CAO points awarded to students based on their performance in the Leaving Certificate and required to secure a place in college are “highly likely” to return to record levels this year.
The number of points required for third-level courses are forecast to inflate to levels seen last year, according to internal records released to The Irish Times by the Department of Education.
This means many in-demand college places in courses such as medicine, health sciences and commerce are set to be awarded on the basis of random selection.
Last year, this lottery system saw some students who received the maximum points possible – 625 – lose out on their first-choice college course.
The points surge is expected again this year due to a decision to keep Leaving Cert students’ grades “no lower” than last year, combined with high numbers of college applicants.
Higher grades have been seen during the last two years of the Covid-19 pandemic as traditional exams were mixed with calculated grades.
Secretary of the Irish Second Level Students Union and current Leaving cert student, Eoin Connolly, said the news of a surge in points is no great shock.
“This isn’t that surprising, they said they were going to purposely adjust the points to try and match somewhat last year, otherwise we’d be at a disadvantage… It's certainly not ideal,” he told Newstalk radio.

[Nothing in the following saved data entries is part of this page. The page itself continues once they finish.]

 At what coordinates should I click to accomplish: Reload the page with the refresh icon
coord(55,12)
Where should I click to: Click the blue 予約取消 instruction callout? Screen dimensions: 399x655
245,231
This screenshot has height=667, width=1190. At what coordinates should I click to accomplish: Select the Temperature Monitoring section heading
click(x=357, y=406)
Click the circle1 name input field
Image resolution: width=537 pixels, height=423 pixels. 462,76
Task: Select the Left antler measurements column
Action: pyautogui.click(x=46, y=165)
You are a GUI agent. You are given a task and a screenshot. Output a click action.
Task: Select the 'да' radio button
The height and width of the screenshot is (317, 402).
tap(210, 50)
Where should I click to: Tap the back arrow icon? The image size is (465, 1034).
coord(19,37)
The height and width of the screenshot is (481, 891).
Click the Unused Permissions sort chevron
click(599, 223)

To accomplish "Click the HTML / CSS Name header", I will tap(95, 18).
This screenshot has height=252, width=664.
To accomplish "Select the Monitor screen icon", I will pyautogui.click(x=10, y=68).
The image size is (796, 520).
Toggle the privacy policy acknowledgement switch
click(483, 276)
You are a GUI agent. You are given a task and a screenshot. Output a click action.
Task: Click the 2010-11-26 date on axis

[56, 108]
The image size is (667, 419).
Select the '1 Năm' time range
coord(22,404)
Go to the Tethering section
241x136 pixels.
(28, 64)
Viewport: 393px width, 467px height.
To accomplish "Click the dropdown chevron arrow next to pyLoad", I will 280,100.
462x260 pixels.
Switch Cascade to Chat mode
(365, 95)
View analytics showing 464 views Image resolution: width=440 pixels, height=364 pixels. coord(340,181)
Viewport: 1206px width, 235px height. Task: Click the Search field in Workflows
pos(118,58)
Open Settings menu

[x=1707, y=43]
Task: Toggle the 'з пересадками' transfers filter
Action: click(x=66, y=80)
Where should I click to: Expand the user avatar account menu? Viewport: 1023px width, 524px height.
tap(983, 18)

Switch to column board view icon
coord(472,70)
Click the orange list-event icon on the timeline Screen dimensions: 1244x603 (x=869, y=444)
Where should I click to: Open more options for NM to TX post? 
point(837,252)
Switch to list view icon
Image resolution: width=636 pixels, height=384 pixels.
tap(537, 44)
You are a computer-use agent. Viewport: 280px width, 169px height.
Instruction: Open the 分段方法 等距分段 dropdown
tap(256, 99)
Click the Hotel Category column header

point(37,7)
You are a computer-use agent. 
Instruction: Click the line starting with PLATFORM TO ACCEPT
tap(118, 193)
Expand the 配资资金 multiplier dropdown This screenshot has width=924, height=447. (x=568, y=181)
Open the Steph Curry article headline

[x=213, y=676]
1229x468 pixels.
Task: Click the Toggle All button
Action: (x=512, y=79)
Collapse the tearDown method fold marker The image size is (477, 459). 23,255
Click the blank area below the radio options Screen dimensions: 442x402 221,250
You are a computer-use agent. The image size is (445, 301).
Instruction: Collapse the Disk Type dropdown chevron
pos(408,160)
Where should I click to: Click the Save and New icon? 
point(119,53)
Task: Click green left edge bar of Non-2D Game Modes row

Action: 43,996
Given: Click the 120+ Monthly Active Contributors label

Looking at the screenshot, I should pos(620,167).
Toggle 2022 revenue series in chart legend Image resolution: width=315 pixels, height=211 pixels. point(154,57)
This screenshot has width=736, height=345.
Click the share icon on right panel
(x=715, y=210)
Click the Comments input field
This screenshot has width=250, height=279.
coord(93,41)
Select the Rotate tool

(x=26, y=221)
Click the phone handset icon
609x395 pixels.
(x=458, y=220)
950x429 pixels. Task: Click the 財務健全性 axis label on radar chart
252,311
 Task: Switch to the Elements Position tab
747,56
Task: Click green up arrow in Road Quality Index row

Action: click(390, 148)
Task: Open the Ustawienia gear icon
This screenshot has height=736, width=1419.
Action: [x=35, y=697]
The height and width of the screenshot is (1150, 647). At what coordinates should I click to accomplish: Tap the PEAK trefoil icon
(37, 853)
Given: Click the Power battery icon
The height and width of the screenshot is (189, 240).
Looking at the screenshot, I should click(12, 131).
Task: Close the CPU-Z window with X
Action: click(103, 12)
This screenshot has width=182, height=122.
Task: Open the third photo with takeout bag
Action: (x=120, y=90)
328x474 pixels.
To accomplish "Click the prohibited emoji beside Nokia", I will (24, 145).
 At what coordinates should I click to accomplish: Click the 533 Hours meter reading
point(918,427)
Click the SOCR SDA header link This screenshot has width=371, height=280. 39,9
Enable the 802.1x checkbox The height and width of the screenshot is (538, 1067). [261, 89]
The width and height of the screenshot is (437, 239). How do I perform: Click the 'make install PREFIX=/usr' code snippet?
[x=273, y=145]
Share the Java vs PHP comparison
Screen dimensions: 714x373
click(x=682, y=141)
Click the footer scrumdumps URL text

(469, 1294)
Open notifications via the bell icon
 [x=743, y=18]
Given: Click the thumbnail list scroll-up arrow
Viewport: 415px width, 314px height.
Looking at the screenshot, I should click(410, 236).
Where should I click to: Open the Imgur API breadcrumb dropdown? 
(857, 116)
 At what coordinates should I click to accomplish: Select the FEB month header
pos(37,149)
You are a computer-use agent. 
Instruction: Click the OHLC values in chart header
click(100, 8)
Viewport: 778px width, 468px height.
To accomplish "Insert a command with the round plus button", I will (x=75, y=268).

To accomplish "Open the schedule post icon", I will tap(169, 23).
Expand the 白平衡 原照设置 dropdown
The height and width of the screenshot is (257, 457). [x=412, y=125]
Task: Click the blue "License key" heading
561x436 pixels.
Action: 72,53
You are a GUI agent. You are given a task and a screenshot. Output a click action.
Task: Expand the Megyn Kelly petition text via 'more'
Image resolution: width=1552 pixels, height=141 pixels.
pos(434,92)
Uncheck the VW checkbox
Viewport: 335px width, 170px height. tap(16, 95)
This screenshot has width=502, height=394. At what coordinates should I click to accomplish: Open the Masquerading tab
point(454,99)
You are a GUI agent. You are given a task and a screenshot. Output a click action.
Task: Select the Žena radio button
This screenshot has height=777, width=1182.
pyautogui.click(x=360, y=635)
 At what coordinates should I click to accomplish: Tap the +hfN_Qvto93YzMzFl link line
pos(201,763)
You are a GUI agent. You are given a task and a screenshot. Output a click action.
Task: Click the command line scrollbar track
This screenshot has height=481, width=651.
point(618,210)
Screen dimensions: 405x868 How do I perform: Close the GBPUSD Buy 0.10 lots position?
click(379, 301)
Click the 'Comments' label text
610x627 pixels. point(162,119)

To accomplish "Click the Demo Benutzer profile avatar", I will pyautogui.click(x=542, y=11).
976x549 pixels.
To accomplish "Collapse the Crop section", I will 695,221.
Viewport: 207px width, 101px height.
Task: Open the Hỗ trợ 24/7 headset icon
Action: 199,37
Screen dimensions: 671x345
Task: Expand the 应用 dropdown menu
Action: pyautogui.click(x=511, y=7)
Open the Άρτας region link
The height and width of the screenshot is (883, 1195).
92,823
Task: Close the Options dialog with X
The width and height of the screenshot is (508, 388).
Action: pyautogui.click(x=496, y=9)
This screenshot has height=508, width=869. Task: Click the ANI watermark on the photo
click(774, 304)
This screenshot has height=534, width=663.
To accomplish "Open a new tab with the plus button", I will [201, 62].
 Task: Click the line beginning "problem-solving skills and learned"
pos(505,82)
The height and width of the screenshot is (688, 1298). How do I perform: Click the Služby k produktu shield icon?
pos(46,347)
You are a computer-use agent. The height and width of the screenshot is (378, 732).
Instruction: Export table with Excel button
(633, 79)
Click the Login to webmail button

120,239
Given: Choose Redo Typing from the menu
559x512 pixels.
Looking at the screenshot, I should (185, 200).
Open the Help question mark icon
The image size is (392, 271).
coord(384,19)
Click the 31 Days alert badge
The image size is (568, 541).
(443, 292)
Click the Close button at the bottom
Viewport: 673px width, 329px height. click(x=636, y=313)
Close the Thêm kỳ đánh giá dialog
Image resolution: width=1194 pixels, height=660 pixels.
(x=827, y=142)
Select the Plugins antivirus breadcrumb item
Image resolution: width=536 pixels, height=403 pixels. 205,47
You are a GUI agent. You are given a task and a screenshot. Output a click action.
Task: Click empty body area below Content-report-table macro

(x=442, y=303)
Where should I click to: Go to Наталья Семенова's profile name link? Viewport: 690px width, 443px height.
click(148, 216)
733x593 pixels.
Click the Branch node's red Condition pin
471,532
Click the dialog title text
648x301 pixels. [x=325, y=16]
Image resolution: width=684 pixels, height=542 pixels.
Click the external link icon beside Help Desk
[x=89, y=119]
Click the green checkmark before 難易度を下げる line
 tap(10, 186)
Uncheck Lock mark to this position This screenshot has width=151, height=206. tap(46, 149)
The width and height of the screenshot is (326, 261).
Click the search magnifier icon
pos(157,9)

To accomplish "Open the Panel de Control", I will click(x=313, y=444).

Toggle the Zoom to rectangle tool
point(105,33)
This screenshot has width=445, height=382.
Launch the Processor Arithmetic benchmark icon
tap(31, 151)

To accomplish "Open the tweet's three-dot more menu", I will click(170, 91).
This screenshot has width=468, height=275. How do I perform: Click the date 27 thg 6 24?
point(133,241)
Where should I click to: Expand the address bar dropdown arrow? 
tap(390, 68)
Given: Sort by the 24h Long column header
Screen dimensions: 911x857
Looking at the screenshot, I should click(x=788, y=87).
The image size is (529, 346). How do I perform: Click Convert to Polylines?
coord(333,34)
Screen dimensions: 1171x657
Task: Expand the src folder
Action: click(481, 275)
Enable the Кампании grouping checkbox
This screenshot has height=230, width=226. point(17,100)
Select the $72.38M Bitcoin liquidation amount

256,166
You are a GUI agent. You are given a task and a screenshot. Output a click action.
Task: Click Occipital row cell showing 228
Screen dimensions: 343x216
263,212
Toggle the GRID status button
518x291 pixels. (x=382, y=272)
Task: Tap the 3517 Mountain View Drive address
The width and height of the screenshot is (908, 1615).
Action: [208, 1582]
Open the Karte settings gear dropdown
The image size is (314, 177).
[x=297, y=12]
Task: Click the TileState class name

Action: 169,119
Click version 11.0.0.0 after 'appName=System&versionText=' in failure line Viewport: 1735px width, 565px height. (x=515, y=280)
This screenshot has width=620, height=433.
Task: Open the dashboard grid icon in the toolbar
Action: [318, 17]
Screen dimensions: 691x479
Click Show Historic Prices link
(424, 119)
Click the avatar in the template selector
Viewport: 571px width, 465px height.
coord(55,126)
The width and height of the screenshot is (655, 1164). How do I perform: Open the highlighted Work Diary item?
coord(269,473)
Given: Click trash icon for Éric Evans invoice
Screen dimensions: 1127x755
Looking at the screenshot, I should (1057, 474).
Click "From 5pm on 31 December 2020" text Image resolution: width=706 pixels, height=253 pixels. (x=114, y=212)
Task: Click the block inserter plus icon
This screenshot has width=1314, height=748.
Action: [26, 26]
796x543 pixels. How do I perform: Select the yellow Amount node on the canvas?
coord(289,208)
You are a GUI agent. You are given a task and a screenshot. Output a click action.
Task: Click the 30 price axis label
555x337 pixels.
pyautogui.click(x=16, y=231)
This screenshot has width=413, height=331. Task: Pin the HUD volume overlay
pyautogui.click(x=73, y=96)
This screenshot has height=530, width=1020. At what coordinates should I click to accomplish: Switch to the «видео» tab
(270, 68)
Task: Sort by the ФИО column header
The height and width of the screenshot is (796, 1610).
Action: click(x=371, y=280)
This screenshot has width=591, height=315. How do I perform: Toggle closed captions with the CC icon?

Guidance counsellor Brian Mooney meanwhile reminded students there are other routes to third-level than the CAO.
“Students can apply for a course through the CAO. If they don’t get that course, they could do a further education course for a year and get a reserve place on that course maybe next year,” he said.
It comes as Government sources told The Irish Times that Minister for Further and Higher Education Simon Harris is planning to seek Cabinet approval shortly for an additional 1,000 college places this year.
These will be targeted in areas such as medicine, healthcare, social care, engineering and courses relating to climate change, and will aim to reduce some of the points pressure and use of random selection.